Frequency of Screening and When to Stop
How often a person needs to be screened depends on the type of test used and the results. For those receiving HPV primary testing or co-testing with provider-collected samples and normal results, a repeat screening is recommended in five years. The ACS specifies that individuals who self-collect samples for HPV testing and receive normal results should be screened again in three years – a distinction not included in the HRSA guidelines. Pap tests alone require repeat screening every three years if results are normal. Abnormal results will necessitate more frequent monitoring.
Both organizations agree that screening can generally cease at age 65 if previous test results have been consistently normal. The ACS is more specific, recommending a decade of normal results – negative HPV tests at ages 60 and 65, or three consecutive negative Pap tests, with the last one at age 65. HRSA’s guidelines are less prescriptive regarding past results.
What This Means for Patients: Increased Options and Insurance Coverage
For most patients, the specific screening test offered will depend on their healthcare provider’s practice. However, the growing preference for HPV primary testing suggests a potential shift in the coming years. HRSA’s guidelines also have implications for insurance coverage. Starting January 1, 2027, most insurance plans will be required to cover all recommended testing options, including any necessary follow-up testing, without cost-sharing for the patient. This aims to remove financial barriers to accessing crucial preventative care.

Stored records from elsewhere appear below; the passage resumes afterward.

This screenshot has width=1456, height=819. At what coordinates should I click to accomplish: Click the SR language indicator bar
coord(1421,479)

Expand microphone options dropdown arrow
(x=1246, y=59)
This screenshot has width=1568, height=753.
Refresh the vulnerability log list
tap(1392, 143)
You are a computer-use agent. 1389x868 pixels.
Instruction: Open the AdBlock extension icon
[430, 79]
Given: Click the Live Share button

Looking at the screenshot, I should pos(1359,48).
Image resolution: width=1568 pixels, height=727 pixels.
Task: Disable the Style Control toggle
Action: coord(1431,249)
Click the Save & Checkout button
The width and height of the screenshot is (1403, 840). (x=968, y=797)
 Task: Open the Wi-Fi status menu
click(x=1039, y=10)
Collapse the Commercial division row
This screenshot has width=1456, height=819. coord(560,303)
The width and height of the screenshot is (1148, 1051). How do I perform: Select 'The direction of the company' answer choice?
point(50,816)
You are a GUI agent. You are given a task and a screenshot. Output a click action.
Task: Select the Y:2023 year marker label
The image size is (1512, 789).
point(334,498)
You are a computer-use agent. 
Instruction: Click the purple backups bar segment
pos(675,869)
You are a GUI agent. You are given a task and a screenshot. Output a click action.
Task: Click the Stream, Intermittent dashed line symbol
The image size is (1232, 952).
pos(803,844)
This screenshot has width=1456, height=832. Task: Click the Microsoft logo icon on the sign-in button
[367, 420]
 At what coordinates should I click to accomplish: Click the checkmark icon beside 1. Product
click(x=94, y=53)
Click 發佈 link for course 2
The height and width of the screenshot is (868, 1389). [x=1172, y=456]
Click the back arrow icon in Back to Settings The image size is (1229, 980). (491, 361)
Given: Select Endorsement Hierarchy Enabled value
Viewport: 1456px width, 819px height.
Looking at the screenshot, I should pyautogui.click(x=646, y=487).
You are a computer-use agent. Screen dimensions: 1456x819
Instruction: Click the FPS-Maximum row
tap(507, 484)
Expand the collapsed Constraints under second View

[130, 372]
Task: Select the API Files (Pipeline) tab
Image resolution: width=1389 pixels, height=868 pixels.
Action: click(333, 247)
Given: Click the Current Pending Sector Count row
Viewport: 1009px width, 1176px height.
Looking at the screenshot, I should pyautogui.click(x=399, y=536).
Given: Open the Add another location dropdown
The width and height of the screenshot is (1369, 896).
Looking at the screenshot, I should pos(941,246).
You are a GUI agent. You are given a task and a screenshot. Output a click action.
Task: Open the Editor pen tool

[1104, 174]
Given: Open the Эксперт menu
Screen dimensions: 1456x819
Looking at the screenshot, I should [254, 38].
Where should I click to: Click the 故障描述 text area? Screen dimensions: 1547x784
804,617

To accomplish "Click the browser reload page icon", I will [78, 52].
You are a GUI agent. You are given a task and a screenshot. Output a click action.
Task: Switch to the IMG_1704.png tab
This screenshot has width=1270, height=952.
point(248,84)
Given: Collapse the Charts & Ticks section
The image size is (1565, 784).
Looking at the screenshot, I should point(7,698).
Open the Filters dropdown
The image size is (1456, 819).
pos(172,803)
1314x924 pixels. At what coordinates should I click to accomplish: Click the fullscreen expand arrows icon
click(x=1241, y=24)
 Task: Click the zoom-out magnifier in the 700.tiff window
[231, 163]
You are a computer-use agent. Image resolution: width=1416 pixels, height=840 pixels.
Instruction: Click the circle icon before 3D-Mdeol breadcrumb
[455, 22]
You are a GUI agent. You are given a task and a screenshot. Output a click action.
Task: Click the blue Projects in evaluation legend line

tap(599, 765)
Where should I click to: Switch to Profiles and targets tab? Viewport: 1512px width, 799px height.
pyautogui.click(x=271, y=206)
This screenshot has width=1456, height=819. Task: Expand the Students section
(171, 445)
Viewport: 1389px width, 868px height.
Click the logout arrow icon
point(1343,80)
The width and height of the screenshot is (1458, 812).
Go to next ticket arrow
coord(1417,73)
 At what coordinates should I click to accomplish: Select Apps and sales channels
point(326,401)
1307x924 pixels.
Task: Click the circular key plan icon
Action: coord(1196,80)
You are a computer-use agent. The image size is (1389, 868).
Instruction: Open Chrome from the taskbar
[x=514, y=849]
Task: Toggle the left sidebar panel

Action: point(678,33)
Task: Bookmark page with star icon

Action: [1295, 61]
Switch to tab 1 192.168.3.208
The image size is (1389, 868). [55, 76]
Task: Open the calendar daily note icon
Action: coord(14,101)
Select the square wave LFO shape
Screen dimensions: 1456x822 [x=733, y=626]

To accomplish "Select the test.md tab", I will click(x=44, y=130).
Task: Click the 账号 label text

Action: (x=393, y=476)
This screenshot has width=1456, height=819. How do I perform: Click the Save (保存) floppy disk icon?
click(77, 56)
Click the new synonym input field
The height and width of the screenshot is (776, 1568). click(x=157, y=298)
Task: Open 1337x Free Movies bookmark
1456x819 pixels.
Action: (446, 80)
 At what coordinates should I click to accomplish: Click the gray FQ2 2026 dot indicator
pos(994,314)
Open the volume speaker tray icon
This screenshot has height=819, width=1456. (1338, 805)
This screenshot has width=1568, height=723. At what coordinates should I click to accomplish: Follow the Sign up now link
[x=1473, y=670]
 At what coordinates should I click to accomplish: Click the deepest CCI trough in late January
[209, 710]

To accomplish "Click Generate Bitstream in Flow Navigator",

Expanding Screening Locations
The acceptance of self-collected HPV tests has the potential to move cervical cancer screening beyond traditional gynecological settings. Screening could become available at primary care physician offices, urgent care clinics, mobile health units and even some pharmacies. This expanded accessibility is particularly beneficial for individuals who lack access to a gynecologist or who feel uncomfortable with pelvic exams.
Understanding the Evidence: HPV Testing and Self-Collection
The move towards HPV primary testing is supported by substantial evidence demonstrating its higher sensitivity in detecting precancerous lesions compared to traditional Pap tests. Studies have shown that HPV testing can identify individuals at higher risk of developing cervical cancer more effectively. The acceptance of self-collection is based on rigorous research confirming that the method is as effective as clinician-collected samples, offering a convenient and acceptable alternative for many women.
However, it’s crucial to remember that HPV testing is not perfect. A positive HPV test does not necessarily signify a person has or will develop cancer. Further testing and monitoring are often required to determine the appropriate course of action.
The Importance of Regular Screening
the most important message is that everyone with a cervix should undergo regular cervical cancer screening. Anyone with questions about their individual screening needs or which test is best for them should consult with a healthcare provider. Early detection through screening remains the most effective way to prevent cervical cancer.
Looking Ahead: The implementation of these updated guidelines will be an ongoing process. Healthcare providers will need to adapt their practices, and insurance companies will need to ensure coverage aligns with the new recommendations. Continued surveillance of screening rates and cervical cancer incidence will be essential to assess the impact of these changes and refine guidelines further.